Usa-se muito também a palavra prognóstico. Esta vem de pro, “antes” mais gignósko. Significa “saber antes, prever”. Por exemplo, eu faço os prognósticos mais horrendos sobre o futuro de crianças que não querem estudar e nem sequer se comportam bem em aula. Tomem o exemplo do Soneca, ali: ele nunca estuda, mas em compensação dorme o tempo todo e não incomoda. O único problema é acordá-lo no fim do horário para ele poder ir dormir em casa.
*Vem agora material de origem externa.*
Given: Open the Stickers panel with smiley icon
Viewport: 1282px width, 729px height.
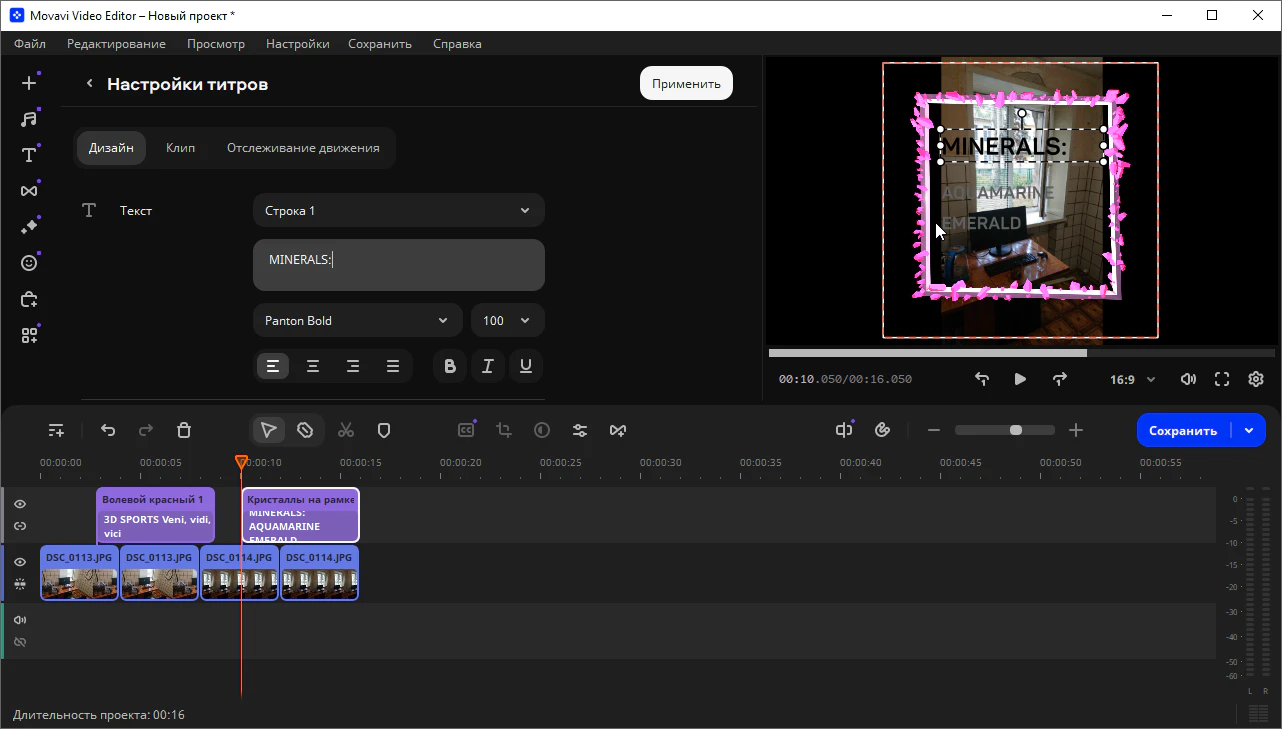Looking at the screenshot, I should tap(29, 263).
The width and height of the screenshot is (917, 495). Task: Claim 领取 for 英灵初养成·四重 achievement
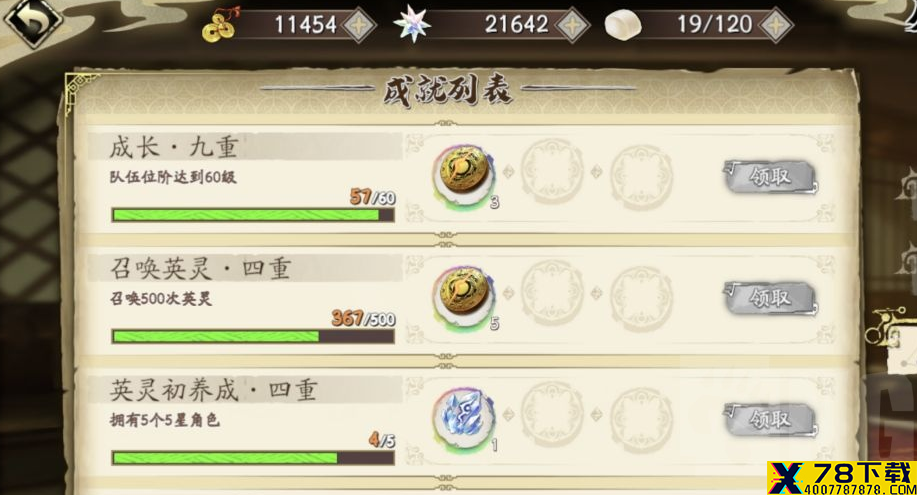[770, 419]
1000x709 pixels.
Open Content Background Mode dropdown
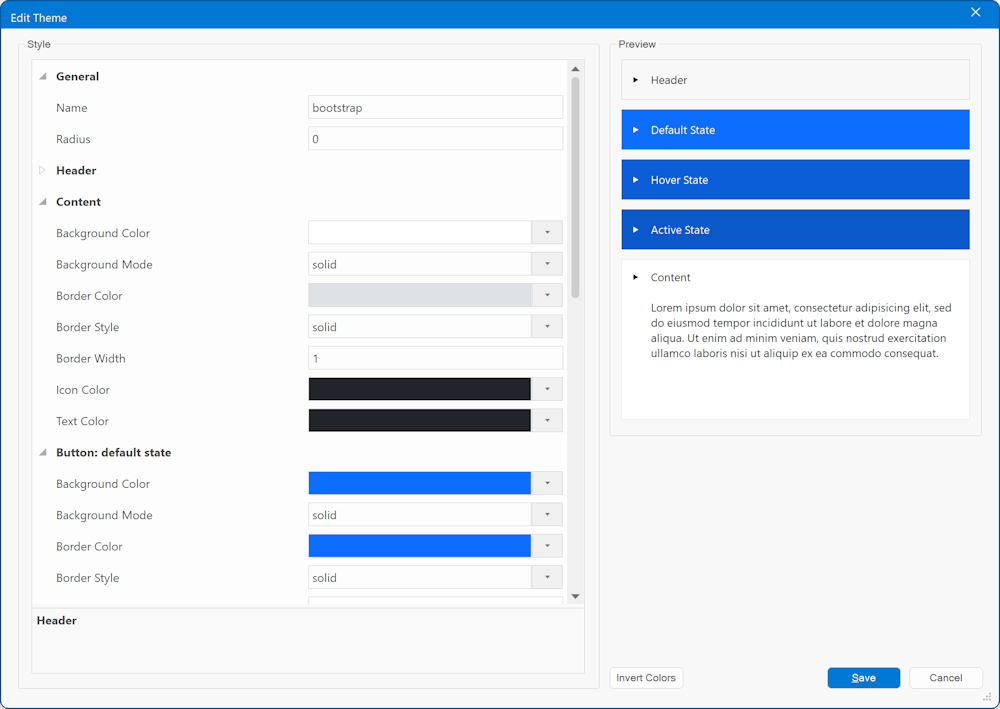(547, 265)
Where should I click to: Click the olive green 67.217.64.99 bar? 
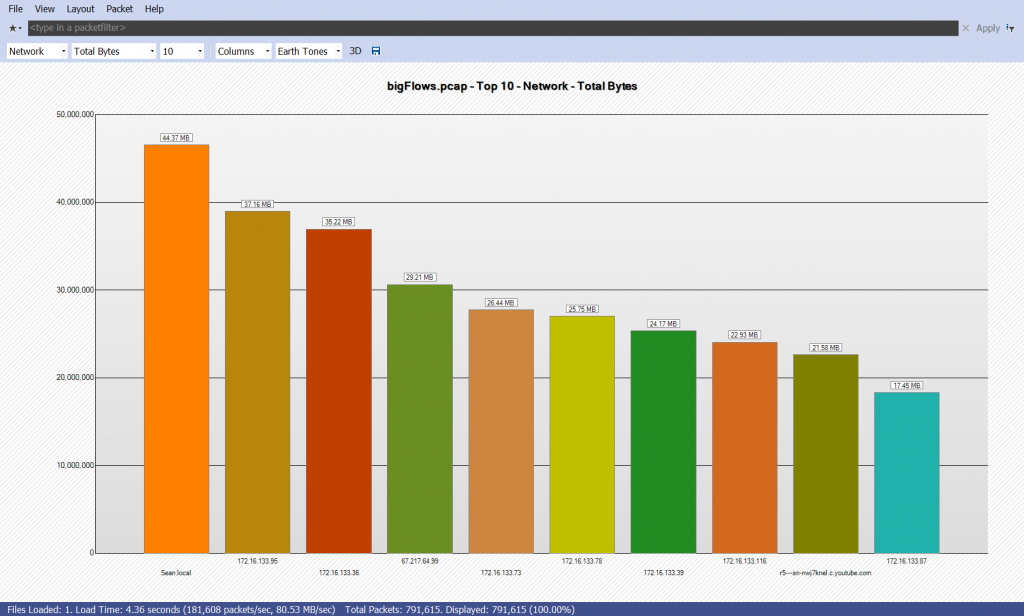coord(419,418)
Em Latim, essa raiz gerou noscere, “saber, conhecer” (mais para o lado de conhecer). Daí temos, por exemplo, cognição, “conhecimento, ato de saber”, coisa que faz falta a muito aluninho meu que não se aplica bem nos estudos.
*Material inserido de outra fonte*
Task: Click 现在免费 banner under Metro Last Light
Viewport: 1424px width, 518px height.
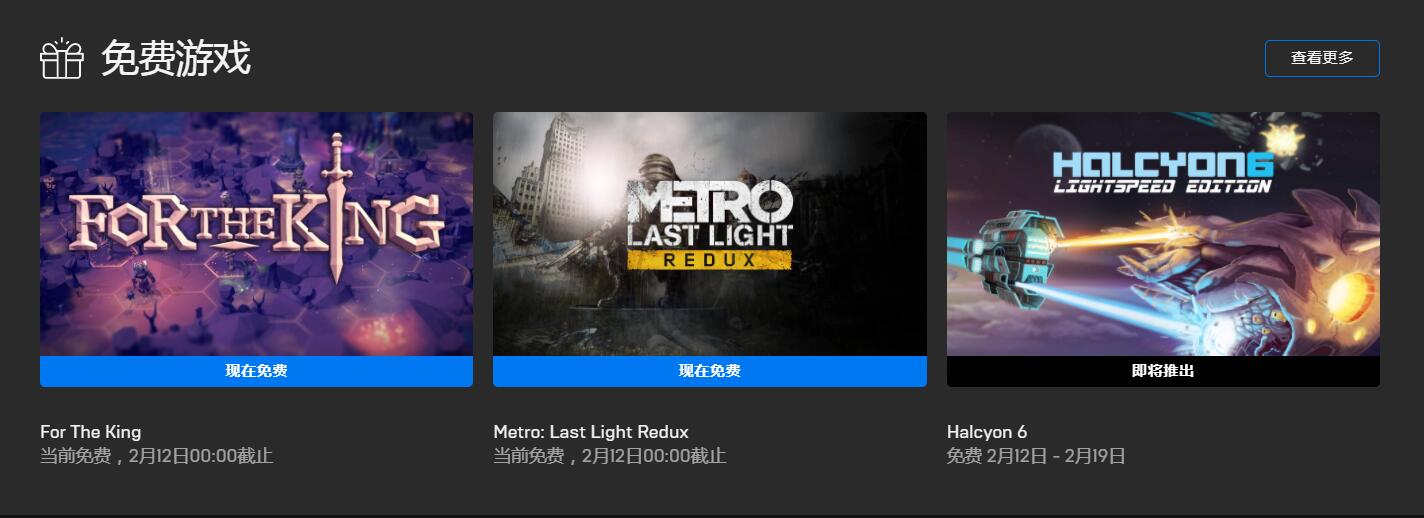Action: coord(710,371)
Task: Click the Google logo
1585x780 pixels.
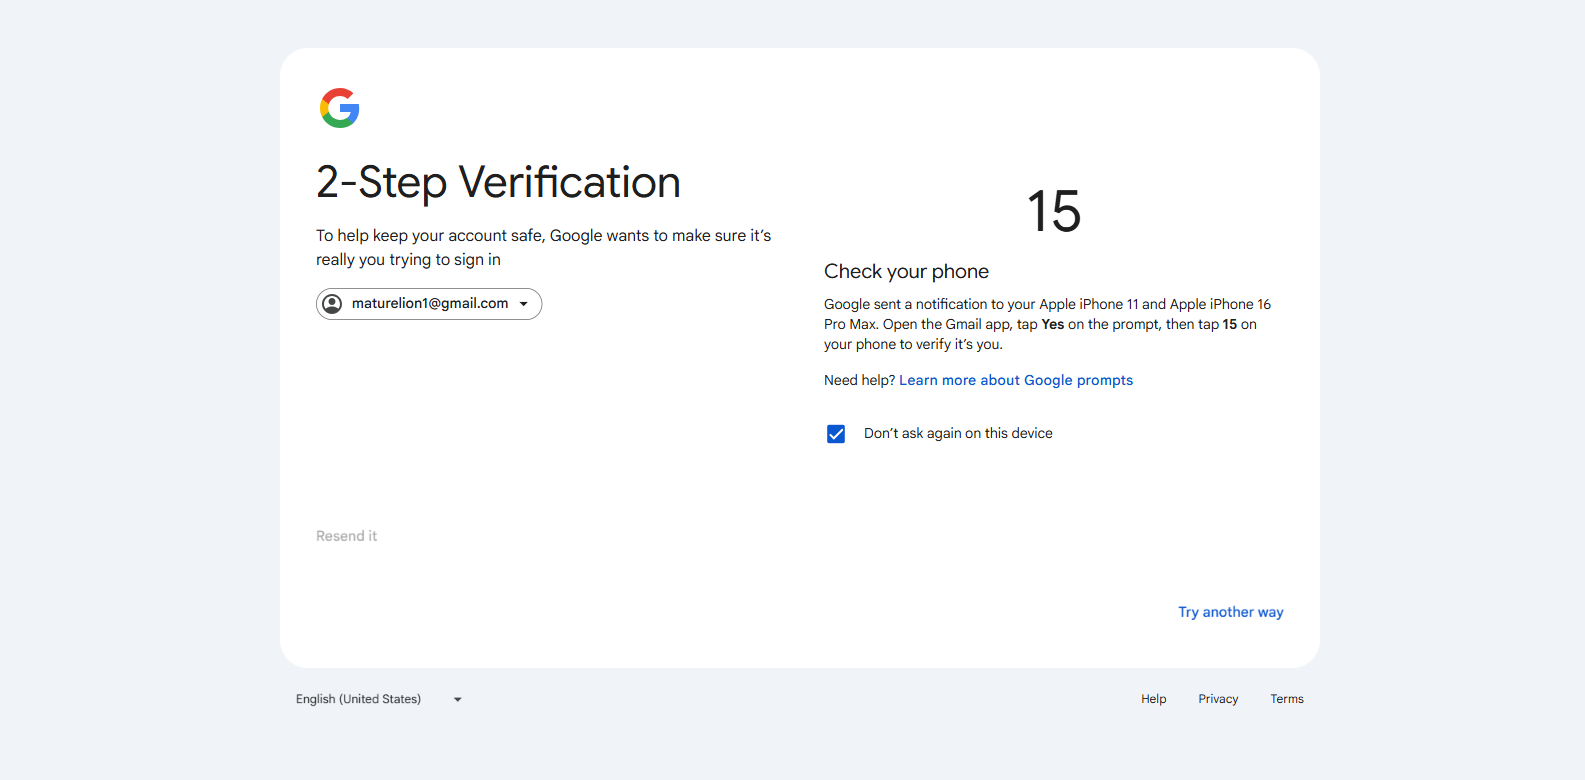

Temos também incógnito, de in, partícula negativa, e cognito, conhecido. Uma pessoa incógnita é uma pessoa que passa despercebida. Tipo estrela de cinema que chega de óculos escuros e peruca numa baita limusine cercada de seguranças porque não quer ser reconhecida nem incomodada ao fazer suas compras.

Ignorar tem a mesma origem; quer dizer “não saber”. Coisa feia, uma criança não estudar direito e acabar sendo um adulto ignorante. E não esqueçam: não há prova mais concisa de ignorância do que xingar outra pessoa de inguinorante, como eu já vi acontecer.
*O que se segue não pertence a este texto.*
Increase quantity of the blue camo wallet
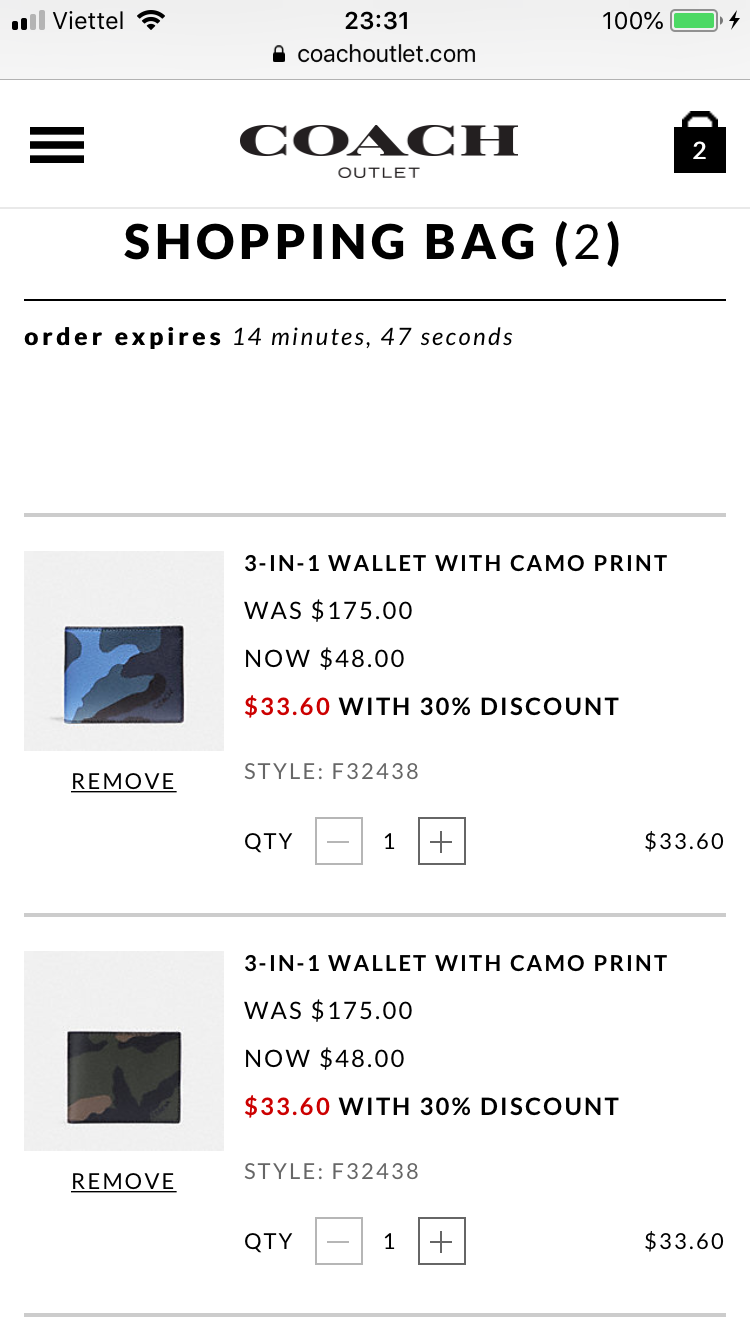 click(x=441, y=842)
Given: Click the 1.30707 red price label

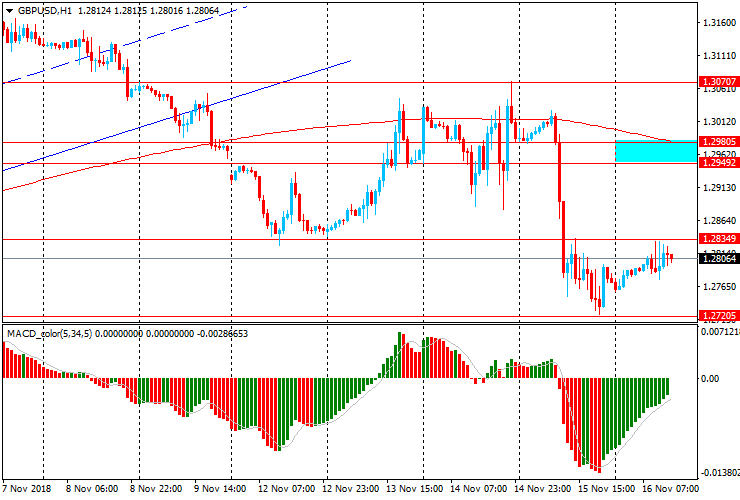Looking at the screenshot, I should pos(719,81).
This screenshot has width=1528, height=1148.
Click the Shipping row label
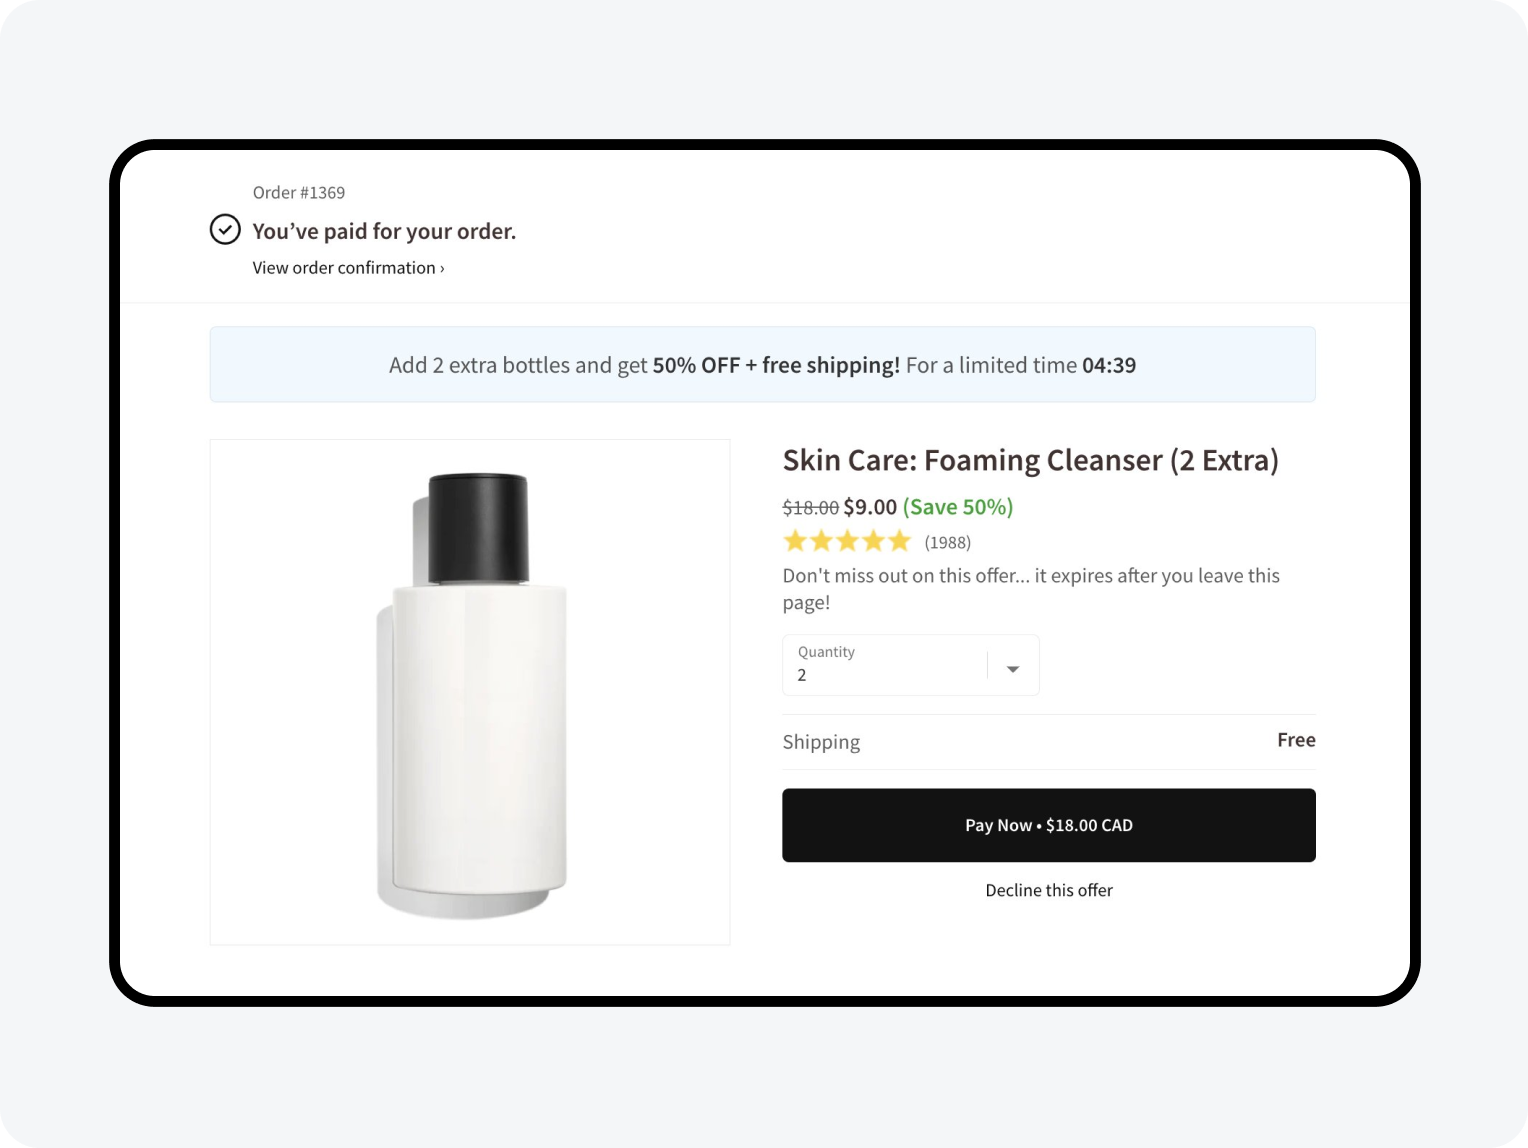[x=821, y=742]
Um desaforo que agora está fora de moda é néscio. Isso quer dizer “aquele que não sabe”, do Latim ne, “não” mais scio, de scire, que é mais propriamente “saber”. Ou seja, se algum dia eu chamar algum de vocês de néscio, podem chorar.

Às vezes, uma pessoa desfia uma conversa sem parar. Na verdade, ela não está conversando, está monologando. Conversari, em Latim, queria dizer “viver em companhia, freqüentar” – ou seja, exige um intercâmbio entre as pessoas. Já monologar vem do Grego monos, “um” e legein, “falar”. Indica uma única pessoa falando.

Muitas vezes se usa a comunicação para difundir idéias. Essa palavrinha vem do Latim di, “embora, para longe, afastado” e fundere, “derramar, verter”. A palavra transmite a idéia de espalhar um líquido. Este fundere, aliás, originou, por exemplo, fútil; originalmente, futilis significava “derramamento, gotejamento”. Acabou tendo o sentido de “leviano, vão”, provavelmente da noção de que apenas secar o chão quando se tem uma goteira em casa não resolve o problema.

Outro derivado de fundere é o uso da palavra fonte para os tipos de letra que a gente usa em tipografias ou no computador. Elas eram fundidas em metal, por isso receberam esse nome.

Transfusão também tem essa origem: vem do Latim trans, “através, cruzando, de um para outro lado” e fundere, isto é, “derramar de um para outro”.

E quando a Tia Odete conta essas coisas para os aluninhos que ela adora mas que gostaria de estrangular quando estão agitados, está usando uma palavra que vem do Latim computare. Por sua vez, ela é formada de com, “junto” e putare, “supor, imaginar, fazer estimativa”. QUIETOS!! Parem já com esses sorrisinhos tortos! Cabeças sujas! Indecentes! Parem de pular e deixem-me contar direito…

Por exemplo, existe o que se chama de legítima defesa putativa, alegada quando uma pessoa acha que vai ser agredida por outra e a agride antes. É uma defesa a uma agressão suposta. Ai, meu santo, por que é que fui entrar nessa! Desçam das mesas e das cadeiras!

Já vi que não adianta mais tentar por hoje. Vamos encerrar a aula. Mas antes, ajudem-me a desamarrar a Valzinha, que está toda roxa, coitadinha. E um de vocês acorde ali o Soneca, por favor. Da próxima vez, cada aluninho vai trazer um comprimidinho de Dienpax para que possamos ter uma aula tranqüila. Até lá.